To run the script, first run python3 mpc_iris_2.py to generate the MPC. Then, run python3 run_obstacles.py. This should generate an output video in the videos subdirectory. You can modify then number of targets and trackers in run_obstacles.py.

In general, I would re-implement the general MPC idea from here into your existing control stack. The core ideas are quite simple, and there are just a few functions that encapsulate the interesting parts.

This file has most of the relevant utility functions.

This takes an environment and decomposes the free space into ellipsoids. It makes a finely spaced lattice filling the space, and uses the IRIS library to generate ellipsoids such that all of the lattice points are covered.

After decomposing the free space into ellipsoids, store the connectivity of which ellipsoids intersect with each other.

Given the ellipsoid graph and a desired start and endpoint, finds the fewest number of ellipsoids to traverse from the start to end. Also generates a waypoint in the intersection of each pair of ellipsoids on the path.

Given two ellipsoids, find a point in their intersection.

Checking condition for whether two ellipsoids intersect.
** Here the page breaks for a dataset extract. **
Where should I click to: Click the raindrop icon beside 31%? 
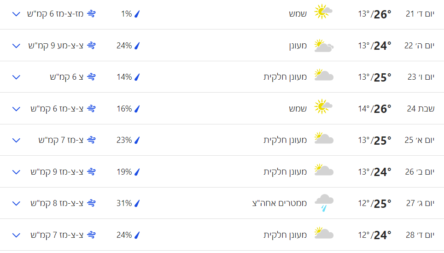point(137,203)
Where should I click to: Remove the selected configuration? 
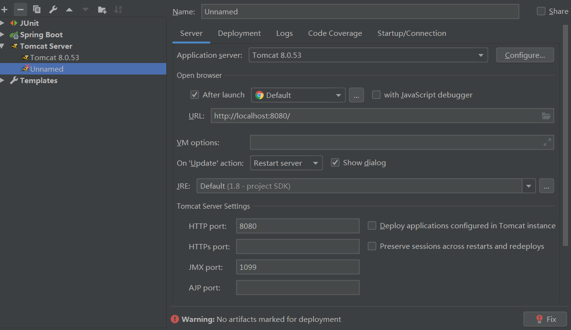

Contains the MPC definition. Uses collocation method to enforce dynamics. You will see there are weights that specify which indices have a penalty for the primary goal and which have weights for the secondary goal. These are updated between iterations in run_obstacles.py (weights_1 and weights_2 and switch_ix). The active ellipsoid constraint is controlled by the ellipsoid shape matrices and centers A,B,a,b, and the switching between the two constraints is defined by the solver bounds ubg which are also updated between runs in run_obstacles.py.